Opened 3 years ago

Closed 2 months ago

#13802 closed enhancement (implemented)

Add general trace-event logging instrumentation to Tor

Reported by: dgoulet Owned by: dgoulet
Priority: Medium Milestone: Tor: 0.3.1.x-final
Component: Core Tor/Tor Version:
Severity: Normal Keywords: tor-03-unspecified-201612, review-group-15
Cc: robgjansen Actual Points:
Parent ID: #13792 Points: 3
Reviewer: nickm Sponsor: SponsorR-can

Description (last modified by dgoulet)

Relevant to #13792, we (nickm and I) discussed what would be the way to collect and gather those statistics and measurements in a private network for performance analysis and debugging.

This would be completely deactivated at compile time meaning tracepoints would be NOP. You would have to explicitly enable that feature during the configure process.

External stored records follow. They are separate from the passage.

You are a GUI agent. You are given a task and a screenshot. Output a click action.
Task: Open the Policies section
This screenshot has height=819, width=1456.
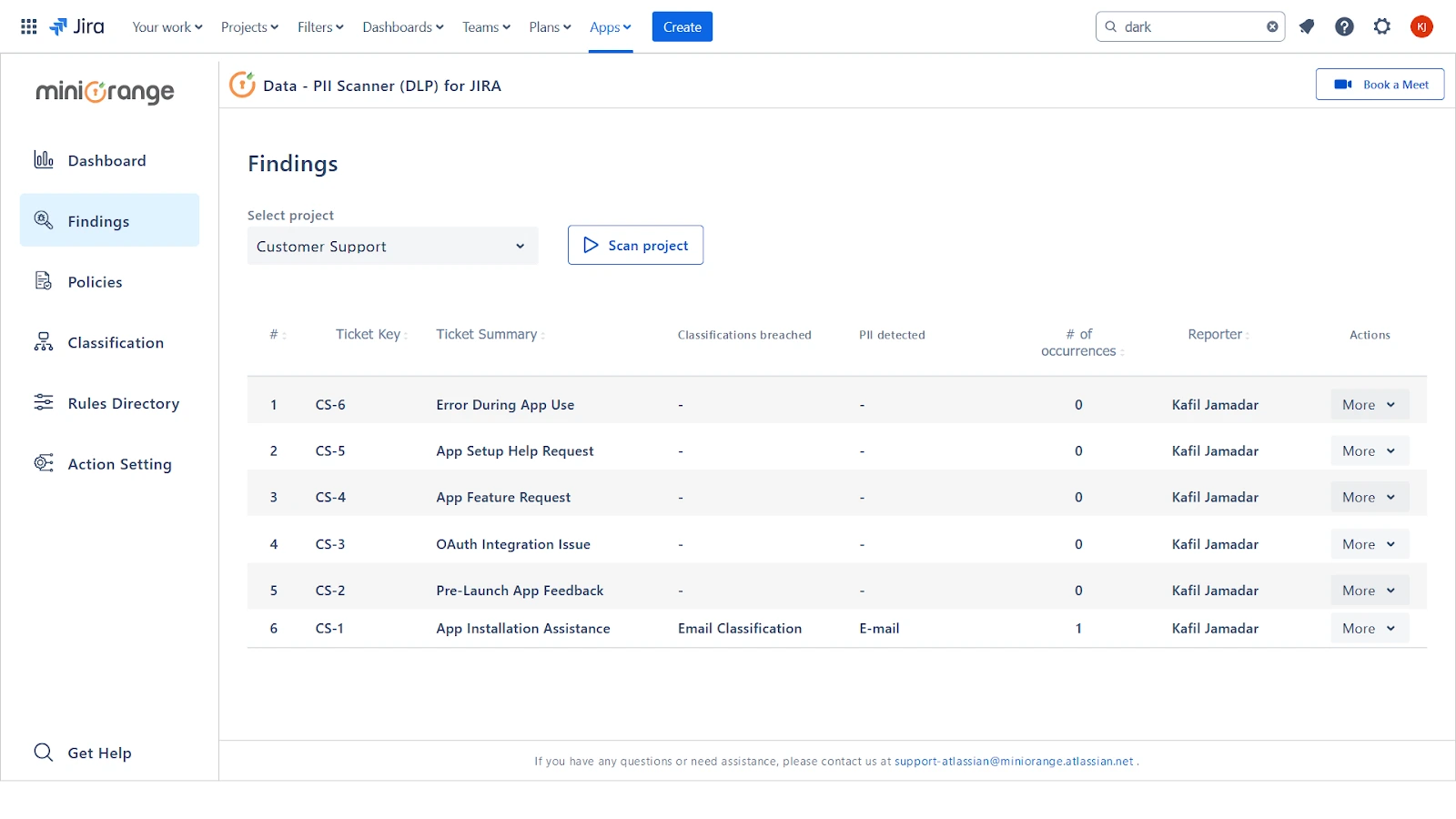pyautogui.click(x=95, y=282)
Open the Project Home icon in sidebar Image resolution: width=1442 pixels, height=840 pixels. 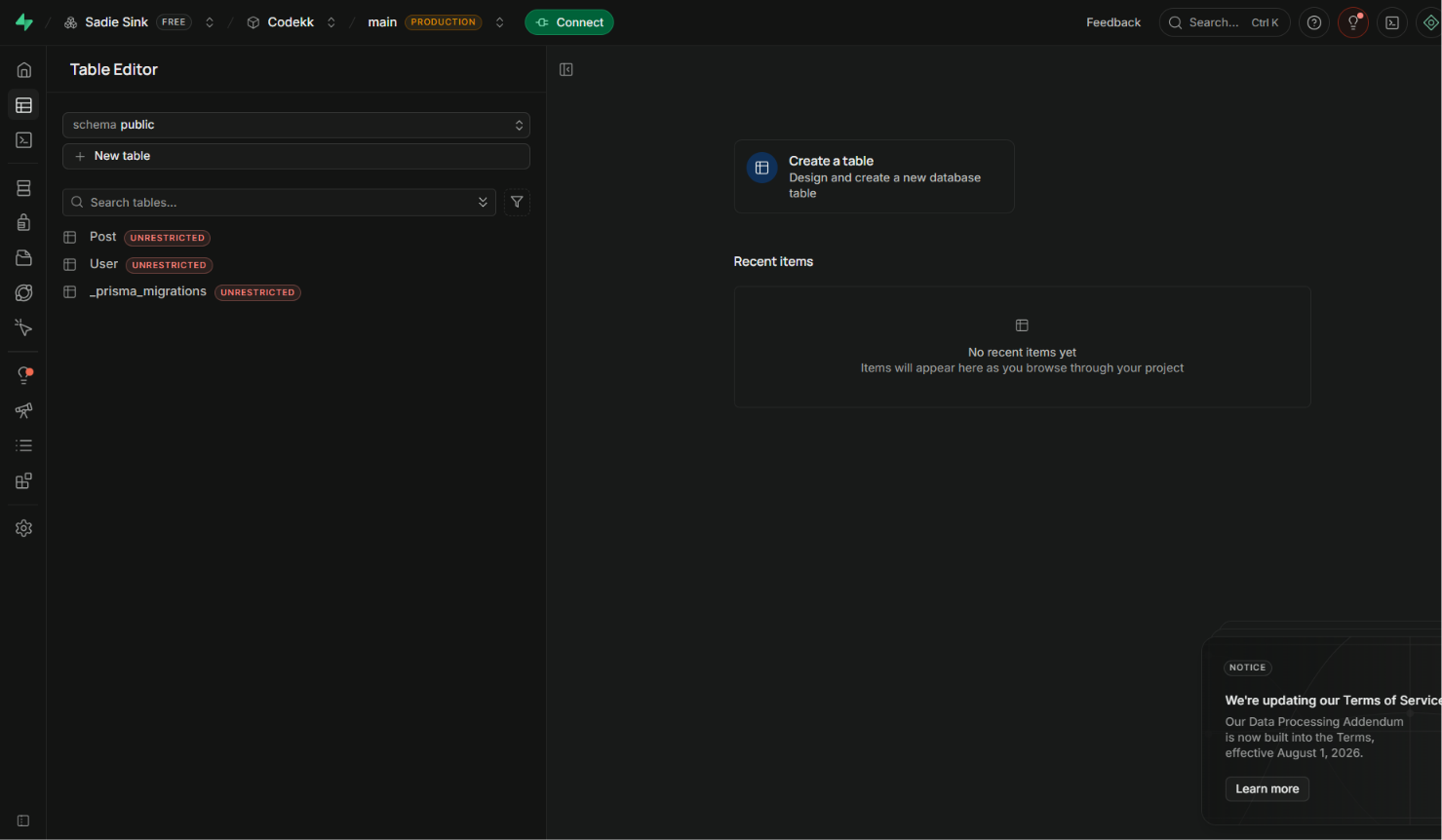pyautogui.click(x=24, y=70)
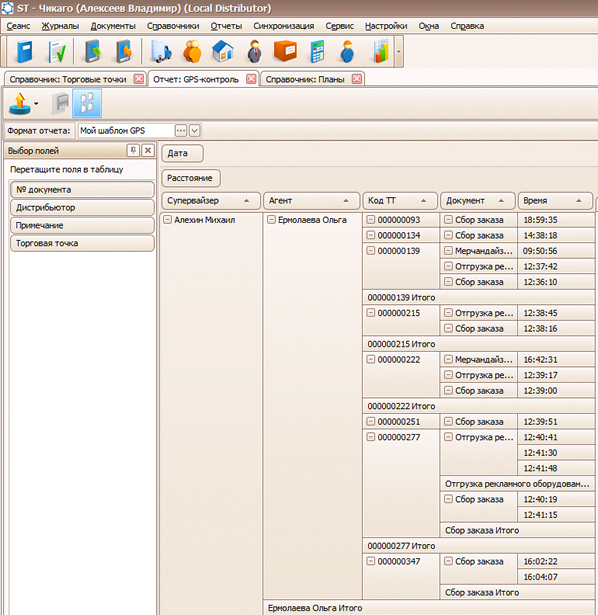Click the orange box toolbar icon
598x615 pixels.
[x=285, y=51]
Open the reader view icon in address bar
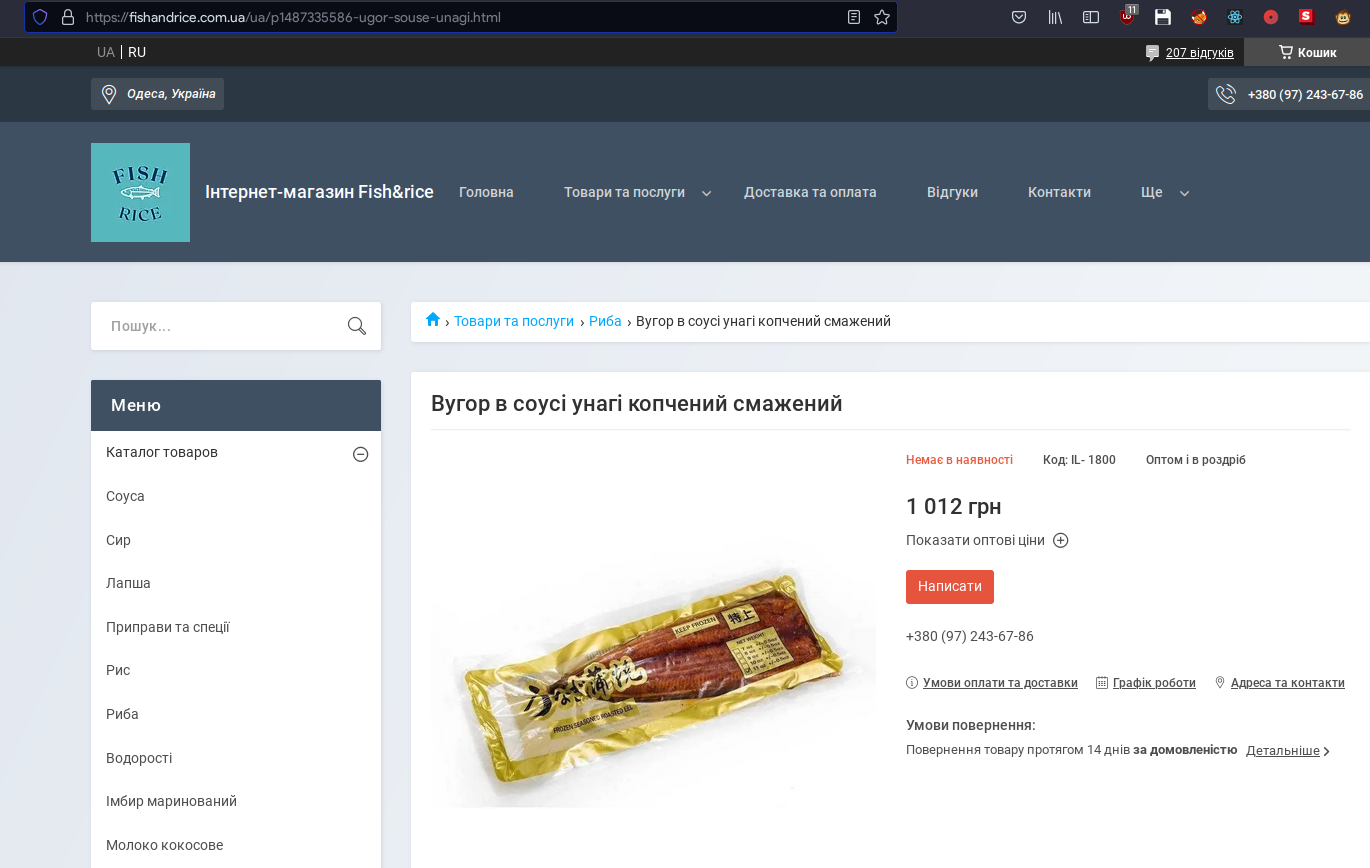This screenshot has height=868, width=1370. pyautogui.click(x=855, y=17)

We think the best way to go with that, in terms of code, is to go in a header with something that could look like this:

#ifdef TOR_USE_LTTNG
tracepoint_aname(arg1, arg2, [...]) tracepoint(aname, arg1, arg2, ...)
#else
tracepoint_aname(arg1, arg2, [...])
#endif

The really good thing about this approach is that 1) everything is centralized in one place, 2) you NOP the call if not configured thus no performance issue, 3) We can support lots of different tracers as well as shadow. It provides a simple way to hook any other tool in the trace event facility of the code.

Child Tickets

Change History (54)

comment:1 Changed 3 years ago by dgoulet

  • Parent ID set to #13792

comment:2 Changed 3 years ago by nickm

  • Parent ID #13792 deleted

I've talked to David a bit about this, and I do think it's a good way to run performance testing on private networks. It could also IMO make Shadow output easier to analyze, if the two facilities can be made to cooperate.

Preliminaries:

  • We should do a little research to make sure that there isn't some other important userspace instrumentation API that we should keep in mind for maintaining compatibility with. So far, it doesn't look like there is.
  • This should be, as noted above, controlled by a compile-time and a runtime option; both should be off by default.
  • We should make sure to document that this is for researchers and developers, not something that you should be running on a live relay.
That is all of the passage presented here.